The Examples that follow are illustrative of specific embodiments of the disclosure, and various uses thereof. They are set forth for explanatory purposes only, and should not be construed as limiting the scope of the invention in any way.

Example 1-Stabilizing Disulfides

The first approach is to identify potential novel disulfides that could be used to stabilize VH domains of the different germline families. Homology models were created for eight diverse VH sequences that represent VH families 1 through 5, by identifying the most suitable crystal structures (considering resolution and sequence similarity) and modifying any non-germline residues to germline using RosettaScripts. The VH coordinates were all originally complexed within the multidomain context of an antibody Fab.

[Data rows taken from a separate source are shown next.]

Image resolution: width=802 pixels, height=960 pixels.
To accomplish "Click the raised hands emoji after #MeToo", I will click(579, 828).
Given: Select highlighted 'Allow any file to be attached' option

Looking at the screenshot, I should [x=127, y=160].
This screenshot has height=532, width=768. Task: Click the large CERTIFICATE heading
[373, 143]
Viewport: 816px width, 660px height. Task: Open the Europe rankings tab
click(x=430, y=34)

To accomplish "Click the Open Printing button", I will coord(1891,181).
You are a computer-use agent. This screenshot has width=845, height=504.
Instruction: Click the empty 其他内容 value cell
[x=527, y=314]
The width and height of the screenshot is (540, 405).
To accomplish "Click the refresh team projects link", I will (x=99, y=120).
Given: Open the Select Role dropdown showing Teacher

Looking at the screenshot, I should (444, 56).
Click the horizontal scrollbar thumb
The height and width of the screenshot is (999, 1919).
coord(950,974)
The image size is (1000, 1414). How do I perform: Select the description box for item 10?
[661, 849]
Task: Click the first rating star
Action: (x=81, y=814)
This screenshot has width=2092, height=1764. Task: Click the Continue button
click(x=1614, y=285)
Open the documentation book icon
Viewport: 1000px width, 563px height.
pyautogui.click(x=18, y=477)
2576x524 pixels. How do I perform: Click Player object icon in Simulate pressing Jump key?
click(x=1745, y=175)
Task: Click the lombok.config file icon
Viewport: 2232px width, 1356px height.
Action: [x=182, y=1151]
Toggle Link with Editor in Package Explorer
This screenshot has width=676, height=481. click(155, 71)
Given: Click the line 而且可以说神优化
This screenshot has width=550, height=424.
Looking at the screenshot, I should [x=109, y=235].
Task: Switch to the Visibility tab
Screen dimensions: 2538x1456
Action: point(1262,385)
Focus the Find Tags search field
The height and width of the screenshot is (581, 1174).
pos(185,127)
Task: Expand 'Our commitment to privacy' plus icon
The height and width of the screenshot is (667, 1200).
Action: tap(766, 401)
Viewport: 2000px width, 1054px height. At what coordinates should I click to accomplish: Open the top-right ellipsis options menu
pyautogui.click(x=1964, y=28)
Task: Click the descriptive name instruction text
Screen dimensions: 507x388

The starting VH structures were diversified by building two homology models from either a single structure or two separate structures for in silico mutagenesis. Computational prediction of possible stabilizing disulfide bonds was performed by modifying, in silico, two residues to cys at a time and evaluating all combinations within the structure based on geometric constraints, then evaluating them based on an energy function (Gaurav et al., Nature 538:7625 (2016): 329-335). The results were sorted based on the disulfide score (dslf_fa13), models scoring less than −0.3 were considered for experimental testing. Table 3 shows the starting structures for the eight frameworks that were built based on crystal structures deposited within the Protein Data Bank (PDB).

TABLE 3

Framework
PDB 1
PDB 2

1-69.2
1RZ7
6P9J

VH3-11
6J6Y
6XKP

VH3-15
5JR1
7JX3

VH3-20
1W72
7JOO

VH3-21
6APC

VH4-39
5W6C
6PZE

VH2-5
3QYC

VH5-51
3NAC

Numerous disulfide pairs were evaluated experimentally. The VH domains that were tested all had unique HCDR3s and bound to a variety of antigens. The goal of using VH domains with a diverse set of HCDR3s was to test the generalizability of the results obtained for each novel disulfide, independently of the HCDR3 sequences.

For the testing, nucleotide sequences encoding the VH domain sequences were first cloned into mammalian expression plasmids. The plasmids contained a CMV promotor driven open reading frame and BGH polyA tail. Secretion was driven using a mouse IgG signal peptide. VH domains were recombinantly fused to a human IgG1-Fc at the hinge region.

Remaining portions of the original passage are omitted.